A member of the online forum Quora asked, How can I have multiple scatter plots and one trendline for all of them combined in Excel? I interpreted this to mean, “I have multiple scatter series in my chart, how do I get a trendline for the combined data in the chart?”
I made up some dummy data, and generated this XY chart. Note: this approach will not work in Line charts; in general you should not use Line charts if you need trendlines for your data.
You can download a workbook with my dummy data and charts here: MultiScatterTrendlineData.xlsx.
Of course you can add a trendline to each of the series, and you get this cluttered mess. It has multiple trendlines, not a multiple-trendline.
Note: In a recent version of Excel (I don’t recall if it was 2013 or 2007), trendlines changed from black to the color of the points, which was good for visibility, and they also became a dotted line, which was bad for visibility. I always change to a solid line.
Well, this is not what the person wanted to know. But it’s no big deal to get what they wanted.
First, let’s just check out the chart. The three series have these formulas:
=SERIES(Sheet1!$C$2,Sheet1!$B$3:$B$11,Sheet1!$C$3:$C$11,1)
=SERIES(Sheet1!$E$2,Sheet1!$D$3:$D$11,Sheet1!$E$3:$E$11,2)
=SERIES(Sheet1!$G$2,Sheet1!$F$3:$F$11,Sheet1!$G$3:$G$11,3)
I’ve color coded the formula arguments to show series names in red, series X values in purple, and series Y values in blue (the colors of the series highlights in the worksheet). The numbers at the end are the plot order of each series.
What we need to do is add a series to the chart that uses all of these X values and all of these Y values. There are at least two ways to get this series.
Select Data
Right click on the chart and click on Select Data from the pop up menu.
The Select Data Source dialog appears.
Click the Add button, and the Edit Series dialog appears.
Click in the Series Name box, and add a descriptive label. “Combined” works.

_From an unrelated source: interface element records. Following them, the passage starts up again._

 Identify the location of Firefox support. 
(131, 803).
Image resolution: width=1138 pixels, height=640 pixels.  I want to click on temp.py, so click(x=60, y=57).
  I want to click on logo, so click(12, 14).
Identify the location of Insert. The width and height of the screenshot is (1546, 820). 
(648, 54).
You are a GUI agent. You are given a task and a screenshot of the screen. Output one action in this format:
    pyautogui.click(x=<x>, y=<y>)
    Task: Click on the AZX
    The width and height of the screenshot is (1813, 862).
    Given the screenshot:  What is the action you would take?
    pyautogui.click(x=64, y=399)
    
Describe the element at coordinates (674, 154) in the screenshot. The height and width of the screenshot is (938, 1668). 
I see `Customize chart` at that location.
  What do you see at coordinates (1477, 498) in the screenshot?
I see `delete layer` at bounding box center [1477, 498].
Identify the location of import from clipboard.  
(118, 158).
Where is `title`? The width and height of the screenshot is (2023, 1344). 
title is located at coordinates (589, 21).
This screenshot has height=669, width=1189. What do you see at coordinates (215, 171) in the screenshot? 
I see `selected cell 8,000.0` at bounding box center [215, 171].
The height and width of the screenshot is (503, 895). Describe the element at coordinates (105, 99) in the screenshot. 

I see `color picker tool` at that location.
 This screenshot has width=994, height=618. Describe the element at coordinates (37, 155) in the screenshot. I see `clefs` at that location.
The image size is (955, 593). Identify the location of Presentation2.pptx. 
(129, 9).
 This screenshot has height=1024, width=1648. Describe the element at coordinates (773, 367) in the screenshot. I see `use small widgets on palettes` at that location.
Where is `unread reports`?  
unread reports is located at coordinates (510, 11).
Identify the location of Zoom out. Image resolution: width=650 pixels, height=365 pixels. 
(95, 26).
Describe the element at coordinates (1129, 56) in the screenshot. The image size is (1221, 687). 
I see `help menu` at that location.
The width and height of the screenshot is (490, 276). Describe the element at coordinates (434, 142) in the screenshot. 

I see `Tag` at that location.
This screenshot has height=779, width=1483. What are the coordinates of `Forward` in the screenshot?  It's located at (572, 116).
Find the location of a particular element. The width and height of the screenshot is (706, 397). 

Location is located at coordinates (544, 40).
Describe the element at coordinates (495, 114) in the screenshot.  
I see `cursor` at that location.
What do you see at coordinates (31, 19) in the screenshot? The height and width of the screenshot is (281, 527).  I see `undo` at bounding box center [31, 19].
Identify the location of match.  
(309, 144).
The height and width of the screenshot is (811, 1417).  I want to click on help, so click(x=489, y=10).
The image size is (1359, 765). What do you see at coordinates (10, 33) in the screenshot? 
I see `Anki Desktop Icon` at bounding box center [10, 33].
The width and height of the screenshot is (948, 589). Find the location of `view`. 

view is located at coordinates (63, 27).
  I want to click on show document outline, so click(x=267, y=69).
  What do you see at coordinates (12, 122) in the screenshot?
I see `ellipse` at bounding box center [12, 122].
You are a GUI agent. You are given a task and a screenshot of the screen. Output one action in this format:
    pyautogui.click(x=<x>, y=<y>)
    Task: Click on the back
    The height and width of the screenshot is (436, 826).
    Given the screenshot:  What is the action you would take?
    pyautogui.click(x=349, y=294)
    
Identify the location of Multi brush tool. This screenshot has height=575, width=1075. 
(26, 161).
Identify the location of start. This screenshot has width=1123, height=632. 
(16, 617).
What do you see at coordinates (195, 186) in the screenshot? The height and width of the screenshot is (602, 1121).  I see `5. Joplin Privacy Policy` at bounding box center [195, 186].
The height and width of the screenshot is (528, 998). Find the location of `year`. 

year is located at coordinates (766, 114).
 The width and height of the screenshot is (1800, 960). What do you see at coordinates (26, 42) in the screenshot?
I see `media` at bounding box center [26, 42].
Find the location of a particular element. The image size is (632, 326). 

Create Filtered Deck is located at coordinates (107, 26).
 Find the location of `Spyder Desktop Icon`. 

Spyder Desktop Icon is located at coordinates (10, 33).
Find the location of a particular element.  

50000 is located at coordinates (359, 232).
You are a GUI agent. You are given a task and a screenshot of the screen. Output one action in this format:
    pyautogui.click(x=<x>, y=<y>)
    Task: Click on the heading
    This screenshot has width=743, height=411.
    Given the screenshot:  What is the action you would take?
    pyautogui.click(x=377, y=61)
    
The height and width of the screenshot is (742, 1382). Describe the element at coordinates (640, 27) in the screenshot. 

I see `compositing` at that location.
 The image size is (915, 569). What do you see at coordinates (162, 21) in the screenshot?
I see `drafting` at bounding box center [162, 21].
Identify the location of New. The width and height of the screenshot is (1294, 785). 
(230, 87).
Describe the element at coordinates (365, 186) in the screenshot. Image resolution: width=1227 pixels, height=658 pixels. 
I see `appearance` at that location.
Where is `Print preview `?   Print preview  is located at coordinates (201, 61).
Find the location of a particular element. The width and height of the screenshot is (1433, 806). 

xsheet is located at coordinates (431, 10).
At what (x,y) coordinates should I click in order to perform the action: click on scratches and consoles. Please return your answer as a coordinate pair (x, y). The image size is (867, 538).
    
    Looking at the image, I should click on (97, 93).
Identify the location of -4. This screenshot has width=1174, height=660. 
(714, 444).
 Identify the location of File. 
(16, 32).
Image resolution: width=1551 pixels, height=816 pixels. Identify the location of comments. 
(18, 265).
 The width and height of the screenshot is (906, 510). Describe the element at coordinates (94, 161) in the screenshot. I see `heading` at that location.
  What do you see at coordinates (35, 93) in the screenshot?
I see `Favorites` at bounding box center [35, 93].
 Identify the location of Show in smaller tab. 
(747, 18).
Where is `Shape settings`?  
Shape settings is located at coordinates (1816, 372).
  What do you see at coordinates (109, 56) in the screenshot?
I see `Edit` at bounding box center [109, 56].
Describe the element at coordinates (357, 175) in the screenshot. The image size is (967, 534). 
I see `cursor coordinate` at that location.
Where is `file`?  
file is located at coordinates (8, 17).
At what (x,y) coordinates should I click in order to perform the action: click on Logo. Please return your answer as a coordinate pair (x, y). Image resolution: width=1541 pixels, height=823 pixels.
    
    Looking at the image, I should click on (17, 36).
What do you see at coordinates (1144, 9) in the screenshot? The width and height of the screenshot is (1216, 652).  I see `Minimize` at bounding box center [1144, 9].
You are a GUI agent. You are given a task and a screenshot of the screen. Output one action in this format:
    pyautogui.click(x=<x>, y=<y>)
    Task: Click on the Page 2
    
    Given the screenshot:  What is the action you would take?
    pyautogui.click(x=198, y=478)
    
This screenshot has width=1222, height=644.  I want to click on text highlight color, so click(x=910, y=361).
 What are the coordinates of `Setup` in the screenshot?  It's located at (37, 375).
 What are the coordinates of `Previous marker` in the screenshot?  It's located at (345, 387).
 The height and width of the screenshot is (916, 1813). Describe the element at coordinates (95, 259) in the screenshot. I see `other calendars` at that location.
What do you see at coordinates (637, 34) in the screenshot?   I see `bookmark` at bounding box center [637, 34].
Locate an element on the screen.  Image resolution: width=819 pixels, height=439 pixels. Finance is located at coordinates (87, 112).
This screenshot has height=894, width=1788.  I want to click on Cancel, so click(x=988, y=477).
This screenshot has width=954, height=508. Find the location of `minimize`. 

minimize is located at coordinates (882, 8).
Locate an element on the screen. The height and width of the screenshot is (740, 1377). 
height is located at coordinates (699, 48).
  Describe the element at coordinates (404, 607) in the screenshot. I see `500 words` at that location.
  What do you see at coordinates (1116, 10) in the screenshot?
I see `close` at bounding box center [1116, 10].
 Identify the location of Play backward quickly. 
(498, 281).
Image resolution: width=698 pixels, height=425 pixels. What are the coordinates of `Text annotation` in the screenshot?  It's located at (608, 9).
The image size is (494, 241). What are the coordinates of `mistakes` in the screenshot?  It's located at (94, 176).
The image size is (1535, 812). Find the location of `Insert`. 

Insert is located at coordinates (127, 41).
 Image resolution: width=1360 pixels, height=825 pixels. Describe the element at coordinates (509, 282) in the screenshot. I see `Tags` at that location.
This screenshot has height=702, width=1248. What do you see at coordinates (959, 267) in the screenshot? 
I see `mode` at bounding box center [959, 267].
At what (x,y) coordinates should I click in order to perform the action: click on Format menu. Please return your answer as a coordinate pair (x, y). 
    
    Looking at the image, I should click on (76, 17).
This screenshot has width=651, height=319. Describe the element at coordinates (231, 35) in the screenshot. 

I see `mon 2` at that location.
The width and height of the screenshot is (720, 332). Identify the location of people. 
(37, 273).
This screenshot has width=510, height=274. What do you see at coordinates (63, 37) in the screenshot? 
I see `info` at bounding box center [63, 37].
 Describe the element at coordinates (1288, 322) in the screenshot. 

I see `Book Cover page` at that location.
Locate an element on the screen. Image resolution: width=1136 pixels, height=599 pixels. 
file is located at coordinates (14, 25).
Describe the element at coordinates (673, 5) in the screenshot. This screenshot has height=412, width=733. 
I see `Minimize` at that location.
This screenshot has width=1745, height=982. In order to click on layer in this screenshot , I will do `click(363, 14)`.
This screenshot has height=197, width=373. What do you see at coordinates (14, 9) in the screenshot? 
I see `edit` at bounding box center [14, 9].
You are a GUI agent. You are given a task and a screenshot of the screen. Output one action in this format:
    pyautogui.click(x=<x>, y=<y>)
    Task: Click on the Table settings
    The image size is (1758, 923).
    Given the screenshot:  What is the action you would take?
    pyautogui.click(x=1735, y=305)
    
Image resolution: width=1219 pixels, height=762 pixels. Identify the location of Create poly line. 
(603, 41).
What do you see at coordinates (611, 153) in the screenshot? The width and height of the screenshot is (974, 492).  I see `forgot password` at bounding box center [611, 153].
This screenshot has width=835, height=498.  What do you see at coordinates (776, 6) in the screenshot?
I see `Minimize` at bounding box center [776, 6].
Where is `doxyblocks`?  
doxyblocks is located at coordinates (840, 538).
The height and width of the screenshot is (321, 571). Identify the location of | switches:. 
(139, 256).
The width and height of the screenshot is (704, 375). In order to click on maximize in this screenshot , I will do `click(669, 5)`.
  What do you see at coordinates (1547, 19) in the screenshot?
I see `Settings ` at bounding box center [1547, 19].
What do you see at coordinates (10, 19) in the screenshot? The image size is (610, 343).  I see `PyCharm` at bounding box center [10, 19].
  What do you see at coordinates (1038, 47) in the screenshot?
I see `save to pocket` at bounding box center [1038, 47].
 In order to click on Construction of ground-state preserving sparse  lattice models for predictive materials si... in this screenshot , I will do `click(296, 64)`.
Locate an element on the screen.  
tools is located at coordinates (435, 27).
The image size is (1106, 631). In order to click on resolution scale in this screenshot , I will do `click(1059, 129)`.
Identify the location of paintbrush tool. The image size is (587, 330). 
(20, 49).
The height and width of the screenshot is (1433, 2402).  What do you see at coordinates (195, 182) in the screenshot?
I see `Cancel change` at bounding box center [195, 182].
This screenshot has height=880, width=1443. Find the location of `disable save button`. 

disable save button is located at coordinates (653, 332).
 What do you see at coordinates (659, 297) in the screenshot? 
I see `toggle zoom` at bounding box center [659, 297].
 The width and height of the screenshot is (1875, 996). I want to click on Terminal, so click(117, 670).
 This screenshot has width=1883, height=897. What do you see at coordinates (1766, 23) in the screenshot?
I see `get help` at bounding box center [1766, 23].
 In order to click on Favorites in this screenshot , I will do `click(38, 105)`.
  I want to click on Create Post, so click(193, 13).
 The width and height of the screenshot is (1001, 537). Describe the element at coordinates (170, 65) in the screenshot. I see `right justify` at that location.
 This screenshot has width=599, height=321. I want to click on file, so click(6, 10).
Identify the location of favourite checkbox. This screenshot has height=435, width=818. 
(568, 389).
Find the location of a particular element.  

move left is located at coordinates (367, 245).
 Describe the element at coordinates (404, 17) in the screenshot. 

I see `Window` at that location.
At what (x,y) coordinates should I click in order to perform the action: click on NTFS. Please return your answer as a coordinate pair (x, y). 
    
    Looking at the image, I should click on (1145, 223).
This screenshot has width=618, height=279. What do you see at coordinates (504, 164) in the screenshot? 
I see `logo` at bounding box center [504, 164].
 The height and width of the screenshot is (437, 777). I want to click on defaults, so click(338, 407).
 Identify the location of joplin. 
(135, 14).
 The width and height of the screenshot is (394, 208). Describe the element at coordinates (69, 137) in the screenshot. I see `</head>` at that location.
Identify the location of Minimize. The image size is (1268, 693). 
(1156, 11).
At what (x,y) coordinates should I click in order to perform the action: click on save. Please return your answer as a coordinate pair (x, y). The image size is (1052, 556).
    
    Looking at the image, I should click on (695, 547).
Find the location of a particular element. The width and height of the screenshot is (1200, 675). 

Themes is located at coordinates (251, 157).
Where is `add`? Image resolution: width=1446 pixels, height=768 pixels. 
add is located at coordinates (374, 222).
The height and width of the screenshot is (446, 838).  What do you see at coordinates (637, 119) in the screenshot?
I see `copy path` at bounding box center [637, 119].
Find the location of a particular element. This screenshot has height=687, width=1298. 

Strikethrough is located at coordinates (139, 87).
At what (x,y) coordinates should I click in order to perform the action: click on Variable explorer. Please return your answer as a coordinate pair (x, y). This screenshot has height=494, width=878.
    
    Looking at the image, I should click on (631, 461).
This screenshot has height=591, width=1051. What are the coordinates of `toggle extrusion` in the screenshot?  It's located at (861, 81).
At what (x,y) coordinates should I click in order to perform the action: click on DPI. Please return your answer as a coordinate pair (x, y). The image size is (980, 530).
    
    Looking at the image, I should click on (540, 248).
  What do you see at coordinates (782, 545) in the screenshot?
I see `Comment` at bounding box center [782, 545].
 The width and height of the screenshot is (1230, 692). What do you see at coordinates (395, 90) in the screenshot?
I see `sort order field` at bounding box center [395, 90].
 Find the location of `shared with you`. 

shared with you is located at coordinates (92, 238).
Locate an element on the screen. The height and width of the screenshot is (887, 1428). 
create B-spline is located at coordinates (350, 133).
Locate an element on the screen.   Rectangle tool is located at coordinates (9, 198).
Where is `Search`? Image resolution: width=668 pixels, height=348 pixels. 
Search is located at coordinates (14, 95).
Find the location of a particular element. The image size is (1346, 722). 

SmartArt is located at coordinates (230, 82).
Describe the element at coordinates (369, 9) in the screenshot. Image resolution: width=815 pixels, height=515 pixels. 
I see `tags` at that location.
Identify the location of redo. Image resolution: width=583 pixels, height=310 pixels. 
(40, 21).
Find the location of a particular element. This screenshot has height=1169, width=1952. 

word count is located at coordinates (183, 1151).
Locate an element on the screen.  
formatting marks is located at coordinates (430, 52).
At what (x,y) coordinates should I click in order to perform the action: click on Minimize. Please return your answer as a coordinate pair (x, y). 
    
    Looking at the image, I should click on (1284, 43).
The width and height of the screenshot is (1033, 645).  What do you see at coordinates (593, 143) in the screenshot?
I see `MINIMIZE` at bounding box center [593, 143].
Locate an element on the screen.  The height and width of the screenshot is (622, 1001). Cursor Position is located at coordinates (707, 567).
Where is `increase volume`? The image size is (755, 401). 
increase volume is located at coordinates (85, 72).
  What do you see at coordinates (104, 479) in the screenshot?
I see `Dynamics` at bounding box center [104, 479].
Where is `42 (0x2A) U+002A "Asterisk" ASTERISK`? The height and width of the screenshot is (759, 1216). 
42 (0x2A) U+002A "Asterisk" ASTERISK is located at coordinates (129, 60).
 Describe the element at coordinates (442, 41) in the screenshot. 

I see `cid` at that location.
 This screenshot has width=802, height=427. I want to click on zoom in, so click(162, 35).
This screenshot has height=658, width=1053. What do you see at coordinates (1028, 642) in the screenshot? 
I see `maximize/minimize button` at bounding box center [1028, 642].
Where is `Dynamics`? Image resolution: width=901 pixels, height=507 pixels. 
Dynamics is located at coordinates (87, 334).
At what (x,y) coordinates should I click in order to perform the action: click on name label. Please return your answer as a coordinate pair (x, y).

Click in the Series X Values box, then with the mouse select the first range of X values. Type a comma, and select the second range of X values. Type another comma, and select the third range. Note: instead of typing a comma, you could hold the Ctrl key while selecting the second and third ranges, but I find that I make fewer errors if I type the comma and then don’t have to worry about how many buttons I’m holding with how many fingers.
Click in the Series Y Values box, delete the “={1}” that is there, then with the mouse select the first range of Y values. Type a comma, and select the second range of Y values. Type another comma, and select the third range.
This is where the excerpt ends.